## [What the exercise asks]
Return every entry below word for word and leave out any picture.

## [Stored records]
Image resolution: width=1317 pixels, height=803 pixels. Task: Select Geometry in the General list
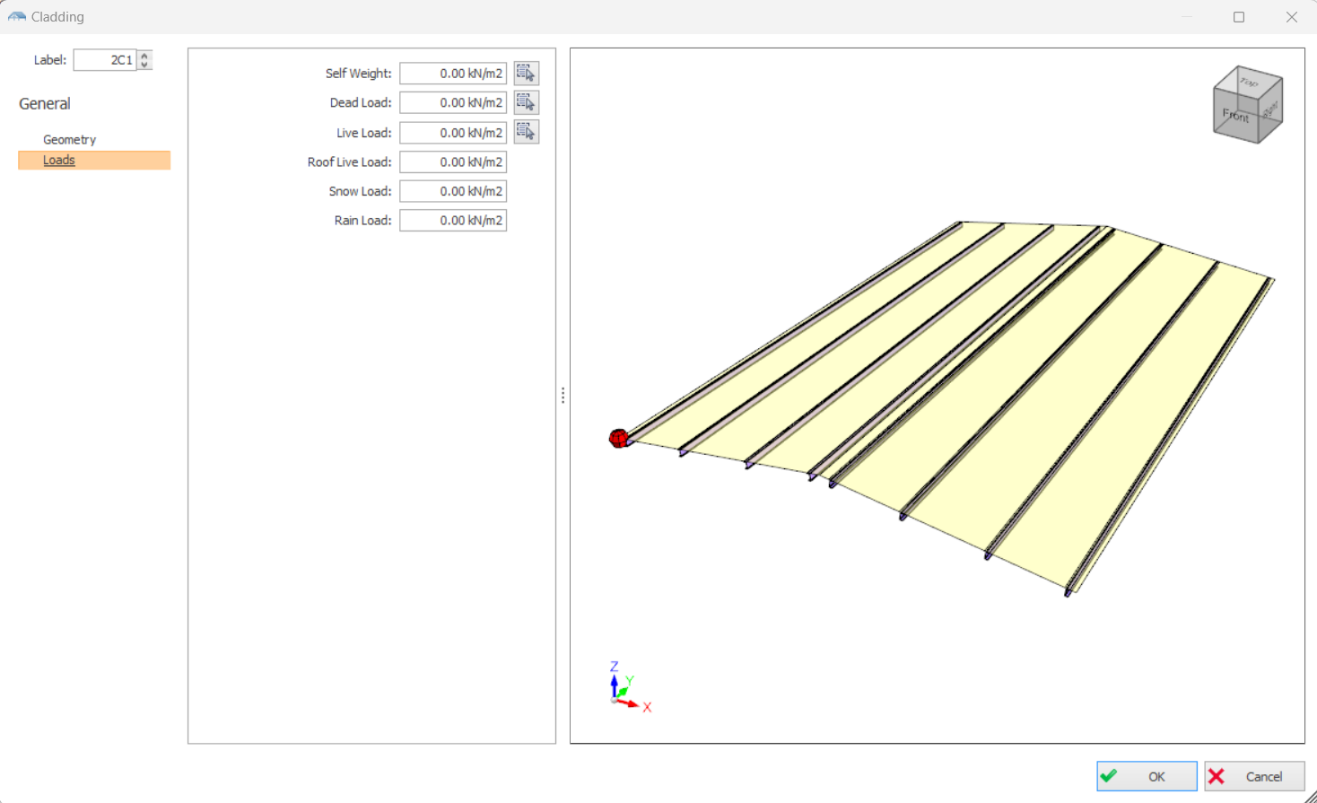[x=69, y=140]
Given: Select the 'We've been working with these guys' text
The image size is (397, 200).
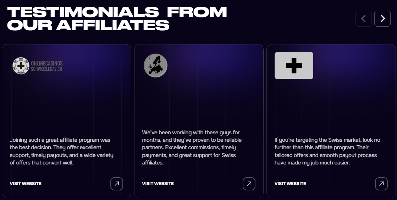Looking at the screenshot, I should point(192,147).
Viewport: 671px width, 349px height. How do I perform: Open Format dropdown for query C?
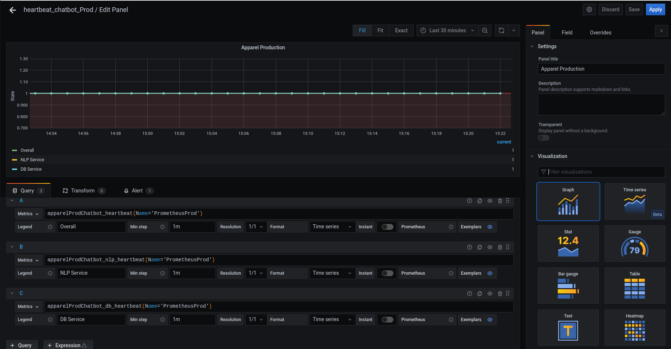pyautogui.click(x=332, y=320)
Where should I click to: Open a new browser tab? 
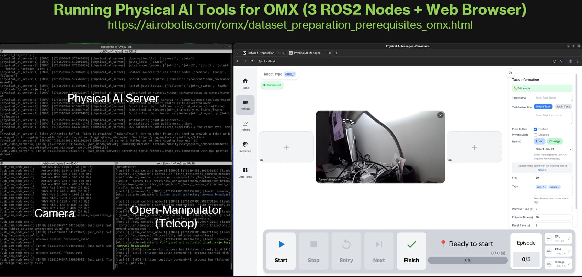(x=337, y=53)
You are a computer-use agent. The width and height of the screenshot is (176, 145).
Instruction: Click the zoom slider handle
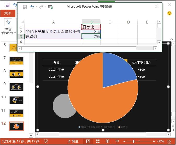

## [Output for this task]
Image resolution: width=1317 pixels, height=803 pixels. Task: Select Geometry in the General list
[x=69, y=140]
Given: Select the 'We've been working with these guys' text
The image size is (397, 200).
Looking at the screenshot, I should point(192,147).
Viewport: 671px width, 349px height. How do I perform: Open Format dropdown for query C?
pyautogui.click(x=332, y=320)
Where should I click to: Open a new browser tab? 
(x=337, y=53)
You are a computer-use agent. The width and height of the screenshot is (176, 145).
Instruction: Click the zoom slider handle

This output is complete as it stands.